[Pixel coordinate grounding data]
════════════════════

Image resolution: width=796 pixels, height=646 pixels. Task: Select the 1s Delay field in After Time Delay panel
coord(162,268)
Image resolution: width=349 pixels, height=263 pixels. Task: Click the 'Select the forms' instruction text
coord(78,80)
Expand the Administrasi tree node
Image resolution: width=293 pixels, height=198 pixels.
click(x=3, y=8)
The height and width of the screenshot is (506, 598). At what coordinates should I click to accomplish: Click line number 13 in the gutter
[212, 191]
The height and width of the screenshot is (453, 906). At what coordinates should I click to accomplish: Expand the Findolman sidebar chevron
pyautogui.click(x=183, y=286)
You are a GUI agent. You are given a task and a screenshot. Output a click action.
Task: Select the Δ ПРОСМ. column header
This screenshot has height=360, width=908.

════════════════════

● **ACTION ITEM**: So that no detail is lost, give every line of the data again exactly.

● **ANSWER FOR THIS EXERCISE**:
Image resolution: width=796 pixels, height=646 pixels. Task: Select the 1s Delay field in After Time Delay panel
coord(162,268)
Image resolution: width=349 pixels, height=263 pixels. Task: Click the 'Select the forms' instruction text
coord(78,80)
Expand the Administrasi tree node
Image resolution: width=293 pixels, height=198 pixels.
click(x=3, y=8)
The height and width of the screenshot is (506, 598). At what coordinates should I click to accomplish: Click line number 13 in the gutter
[212, 191]
The height and width of the screenshot is (453, 906). At what coordinates should I click to accomplish: Expand the Findolman sidebar chevron
pyautogui.click(x=183, y=286)
You are a GUI agent. You are given a task and a screenshot. Output a click action.
Task: Select the Δ ПРОСМ. column header
This screenshot has height=360, width=908.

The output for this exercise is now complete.